Not true....we have had several posters with clutches this winter. And I have found that cockatiels will breed any time of the year. There is *no* breeding season for captive cockatiels.

*There's an article that Susanne cites sometimes at*

That is Susan's article and I am the one, while she was on several other forums, advised her to get a fertile egg and have Louise hatch and raise it. Susan also learned that much of the information in regards to reducing daylight hours was information taken out of context from Avian Medicine. The wording was could and should work, not would and does work. But many people jumped on this as the way to reduce hormones, and many have found that it is not a foolproof technique.

In regards to my own birds, after learning many of these recommended techniques are fruitless with some hens, I learned to move them to a totally different cage and have the light on 24/7 and it ended the laying process. The hen might lay one final egg within a day of the change, but this would be a result of one that was already forming in the oviduct.


----------



## mishkaroni (Jan 6, 2012)

Glad what you're doing seems to be working. I know how frustrating it can be to try everyone's advice and still not have it work. The point is you tried it, though, so I doubt any one here would take offense to it.

As srtiels stated, winter is no guarantee that birds will not lay. They tend to lay in spring, but let's be honest they can breed and lay anytime. I'm one of the one's whose birds laid two successful times this last winter. One of my hatchlings is sitting on me, singing away <3

And as for that breeder who looked at you as if you were an idiot, SHE is the idiot. I've had a tiel lay that many eggs before. AND i've had a parakeet lay 14 in her clutch. It happens, and sometimes can't be prevented no matter what we try.


----------



## Mommajo (Sep 10, 2011)

Thank you Mishkaroni  It's still at 14 but I have a question. I walked past the cage today and Chester was sitting but one egg wasn't under him. He was acting like he did when he laid so I made him move. One of the eggs he was sitting on was broken. Lucy had been in the cage when he was out so I'm wondering could Lucy have destroyed the egg? I took the broken one out, and put an older one under him and he seems ok. I was just wondering if this is something else I have to worry about?


----------



## roxy culver (May 27, 2010)

Eggs can break for many reasons, its hard to tell how it happens.


----------



## Mommajo (Sep 10, 2011)

I think that Chester is finally done with this whole mess. At least for now. He sat on the 7 eggs, and now he is spending more time off them than on. In fact, the last 2 mornings when I uncovered him, he wasn't on the eggs. I'm going to leave them for a few more days, and then take them out. I think that for some reason he laid 2 clutches this time. The only reason I can think of is him laying in Lucy's cage and than me moving them. I think that confused him and made him lay more than he should have. I hope we don't have to go through this again any time soon  Thank you for the help


----------



## Pumpkin (Apr 26, 2012)

WOW, what an epic journey. I am glad that Chester is over it, hopefully he will forget the whole saga and allow you some worry free days & nights. We just had a pair lay 4 eggs of which all were non starters. Now to keep them from starting again. Thanks for the great info.


----------



## Mommajo (Sep 10, 2011)

Thanks Pumpkin. It's been a real pain in the you know where  Lot's and lot's of luck. I see that you have 10 tiels, but if you don't mind I have one thing to say. Do what is right for your birds, no matter what you read here or on any other site. That's what got me so upset. I couldn't find 2 sites or 2 people the agree on anything, and it made me feel like a terrible bird mom and an over all idiot :0 So do what you think is right and like I said LOTS O'LUCK


----------



## Mommajo (Sep 10, 2011)

Provided material:
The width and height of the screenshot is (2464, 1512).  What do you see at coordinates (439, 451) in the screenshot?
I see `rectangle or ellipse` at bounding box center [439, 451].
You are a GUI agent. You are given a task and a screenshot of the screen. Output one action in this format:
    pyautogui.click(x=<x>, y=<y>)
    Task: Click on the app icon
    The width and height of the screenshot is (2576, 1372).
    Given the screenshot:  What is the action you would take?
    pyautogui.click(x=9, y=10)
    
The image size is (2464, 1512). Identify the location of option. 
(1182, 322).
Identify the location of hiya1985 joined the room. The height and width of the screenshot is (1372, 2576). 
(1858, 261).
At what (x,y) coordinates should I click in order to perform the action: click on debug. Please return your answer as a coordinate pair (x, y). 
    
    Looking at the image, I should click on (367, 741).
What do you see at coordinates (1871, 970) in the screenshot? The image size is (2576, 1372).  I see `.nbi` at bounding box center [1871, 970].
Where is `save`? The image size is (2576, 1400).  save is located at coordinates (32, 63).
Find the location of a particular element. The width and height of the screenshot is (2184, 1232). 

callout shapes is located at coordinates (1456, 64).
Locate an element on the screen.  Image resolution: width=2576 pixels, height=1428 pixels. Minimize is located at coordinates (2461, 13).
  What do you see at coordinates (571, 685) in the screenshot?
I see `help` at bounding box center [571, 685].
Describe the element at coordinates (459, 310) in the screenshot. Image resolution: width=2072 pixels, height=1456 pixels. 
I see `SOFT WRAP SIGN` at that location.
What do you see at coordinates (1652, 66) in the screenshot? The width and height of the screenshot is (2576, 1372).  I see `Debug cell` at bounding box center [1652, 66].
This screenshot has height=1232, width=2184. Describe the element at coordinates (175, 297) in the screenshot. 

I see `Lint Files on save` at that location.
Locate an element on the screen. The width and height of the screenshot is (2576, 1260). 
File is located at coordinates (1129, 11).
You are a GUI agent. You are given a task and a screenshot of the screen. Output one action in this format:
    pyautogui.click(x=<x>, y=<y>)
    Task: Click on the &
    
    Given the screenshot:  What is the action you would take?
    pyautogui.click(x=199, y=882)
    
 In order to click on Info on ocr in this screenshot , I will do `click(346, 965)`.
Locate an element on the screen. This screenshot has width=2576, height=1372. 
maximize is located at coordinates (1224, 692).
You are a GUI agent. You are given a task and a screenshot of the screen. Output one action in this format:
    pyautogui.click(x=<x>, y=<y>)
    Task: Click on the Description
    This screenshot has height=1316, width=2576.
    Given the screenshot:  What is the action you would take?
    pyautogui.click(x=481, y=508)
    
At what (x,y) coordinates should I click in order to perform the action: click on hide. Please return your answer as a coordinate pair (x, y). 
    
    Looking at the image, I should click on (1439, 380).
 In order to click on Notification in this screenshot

What you are asked to do: List every distinct username that appears in a heading in the forum thread, giving each name once.

Answer: mishkaroni, Mommajo, roxy culver, Pumpkin